Open Chrome. Go to the Chrome Web Store listing for CastReader. Click "Add to Chrome." That's the setup.

Now open Gmail. Open any email. Look at the subject line — there's a small "Listen" button next to it. A headphone icon and the word "Listen" (or "朗读" if your email is in Chinese).

Click it. The button changes to "Listening..." and the email starts reading aloud. A floating player appears in the bottom-right corner with play/pause, skip forward/back, and speed controls.

Want to listen to a different email? Just click on it in Gmail. The Listen button re-appears on the new email. Gmail is a single-page app, so you never leave the page — CastReader detects the navigation and moves the button to the new subject.
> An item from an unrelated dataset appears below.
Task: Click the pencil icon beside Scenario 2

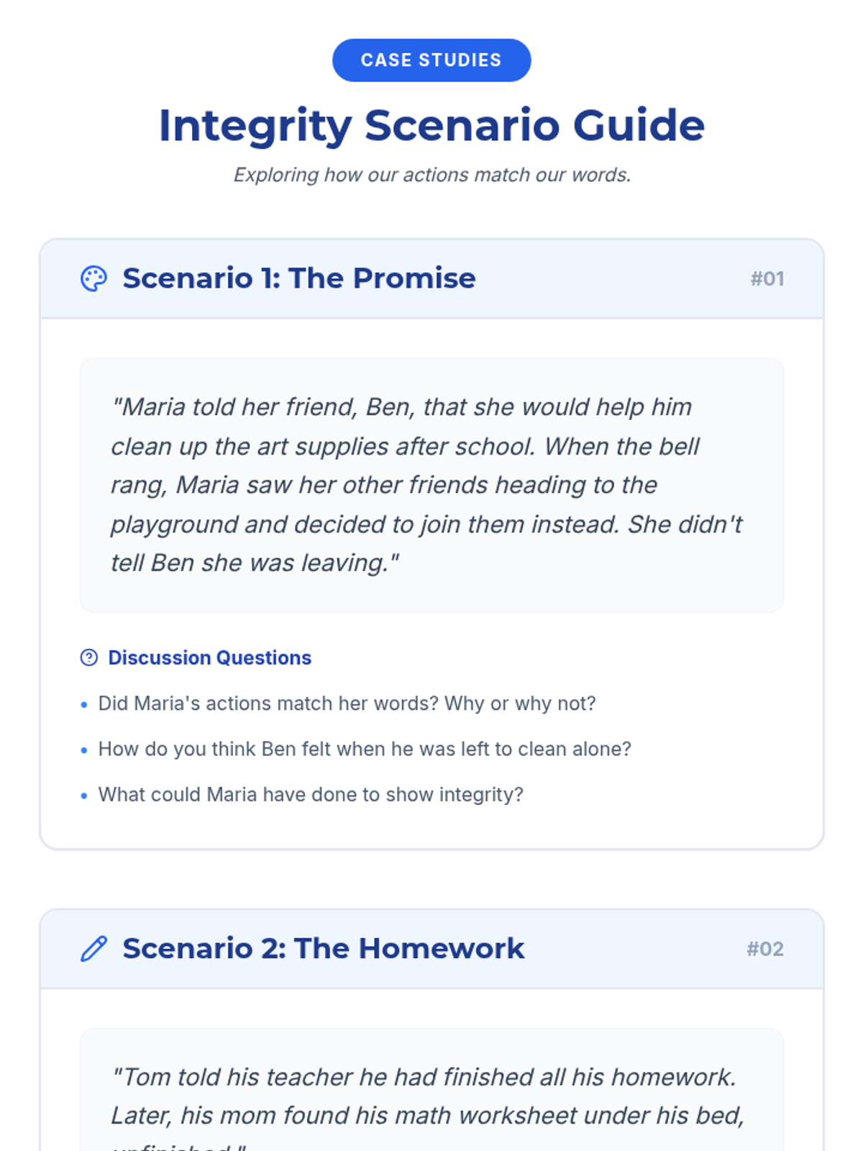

Does It Work with Google Workspace?

Yes. CastReader works on any mail.google.com domain — personal Gmail, Google Workspace for business, G Suite for education. If it loads in the browser at mail.google.com, the Listen button appears.

What About Outlook and Other Email?

CastReader also supports Outlook.com and Office 365, QQ Mail, and auto-detects other webmail platforms. Same extension, same one-click experience. If the website looks like webmail, CastReader finds the email body and adds a Listen button.

Speed, Voice, Languages

The AI voice engine supports 40+ languages and auto-detects based on email content. English emails get an English voice. Chinese emails get a Chinese voice. Speed is adjustable from the floating player (0.5x to 2x).

The voice quality is... actually good. I was skeptical — I've been burned by enough TTS tools that promise "natural" and deliver "slightly-less-robotic." But Kokoro genuinely sounds like someone reading to you. My coworker walked by while I was testing it and asked what podcast I was listening to. That's the bar.

The Real Use Case: Commuting

Here's where this gets practical. I open Gmail on my laptop before leaving the office. Click Listen on a long email. Put on headphones. Walk to the subway. By the time I'm on the train, I've "read" three emails without looking at a screen.

You can also just leave it running at your desk while you do other things. Email from legal about the new vendor agreement? Listen to it while organizing your desk. Newsletter from that industry analyst? Listen while making coffee.

It sounds small. But processing 10-15 emails by ear instead of by eye saves me about 25 minutes a day. That's over two hours a week of not staring at text on a screen.

Completely Free

No signup. No account. No limits. No premium tier. CastReader is free — for Gmail, for Outlook, for any website. I've been using it for three months and haven't paid anything or been asked to.